By the terms of the contract Westcott undertook to use his best endeavors “to build up, develop, increase, facilitate, and conduct the business of transportation of milk” over the lines of the defendant’s railroad; that he would be wholly responsible for the milk transported over said lines, and save the defendant harmless from all claims arising from or connected with the milk business, except those from acci*53dents and casualties to its trains or its own negligence; that he would save the defendant harmless from all liability for loss of life or injury to any person doing business over its lines on his.account; that he would not charge for transportation of milk “rates in excess of those charged by competitive railroads for similar services”; and that he should monthly pay over to the defendant 80 per cent, of all charges collected by him for the transportation of milk during the preceding month, retaining 20 per cent, thereof in full compensation for his own services. The defendant on its part undertook to receive, load, and transport, at and from all stations on its lines, all the milk furnished at said stations for transportation, and to transport the same upon its trains at such times as might be best calculated to promote its business ; that it would not permit any of its agents or servants to do any act to prevent or interfere with the developing, building up and conducting of the milk business of Westcott, and would grant him the exclusive privilege of transporting milk over its said lines “so far as it was permitted to do so by law”; that it would furnish sufficient depot accommodations for the conduct of the milk business, render such assistance to the messengers of Westcott accompanying the milk trains as might be necessary for the prompt loading and unloading of such milk, and promptly retransport and return to the several stations the empty milk cans used in the transportation of the milk. The contract was by its terms “subject to revision after three years, and at the end of any one year thereafter on giving three months’ notice,” and in case of any difference between the parties, provided for a submission to arbitration.

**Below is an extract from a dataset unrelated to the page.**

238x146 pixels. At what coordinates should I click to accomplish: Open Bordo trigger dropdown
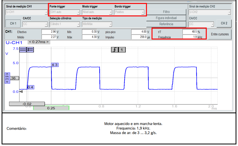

By its answer- the defendant admitted the execution of the contract and alleged as a justification for terminating it (1) that the contract was ultra vires, and contrary to public policy; (2) that it was made in violation of the acts of Congress known as the “Anti-Trust -Act” and the “Interstate Commerce Act”; and (3) that Westcott had violated the contract by entering into other contracts with competitive railroads inconsistent with his duty to the defendant and the obligations of his contract.

The plaintiffs by their reply to the answer set up as a bar to the defense alleged by the defendant the estoppel of a former adjudication in an action between the parties in the Supreme Court of the state of New York.

The trial judge did not make special findings of fact or of law, but made a general finding that the plaintiffs were entitled to recover $137,853, and interest and ordered judgment accordingly.

The evidence upon the trial was sufficient to establish the following facts: Before the contract was made the milk traffic of the defendant was of insignificant volume. Westcott immediately proceeded to create and develop it. His plan of operation was to establish creameries contiguous to the lines of the defendant, and procure proprietors who would purchase the milk of the farmers in the vicinity, prepare it for market, and ship it by the defendant’s lines to New York City to their own consignees. In carrying out these operations he caused creameries to be built, costing from $1,800 to $3,000 each, at all available places along the lines of the defendant, advancing his own *54money to do so when necessary, and secured purchasers or lessees of the creameries who became the proprietors, and who bought the milk of the farmers, and shipped it to New York. -The freight rates to these shippers were always fixed by the defendant until 1897, when the defendant adopted the rates recommended by the Interstate Commerce Commission, but Westcott collected the freight and paid over monthly to the defendant its proportion thereof. He employed messengers who assisted in loading the milk upon the trains, cared for it en route, helped to deliver it to the consignees, and who after it was delivered returned the empty cans to the trains of the defendant to be sent back to the points from which they had been previously shipped. By Westcott’s exertions and the investment of a large amount of his own money, he secured a milk traffic for the defendant which' in 1899 had become very extensive.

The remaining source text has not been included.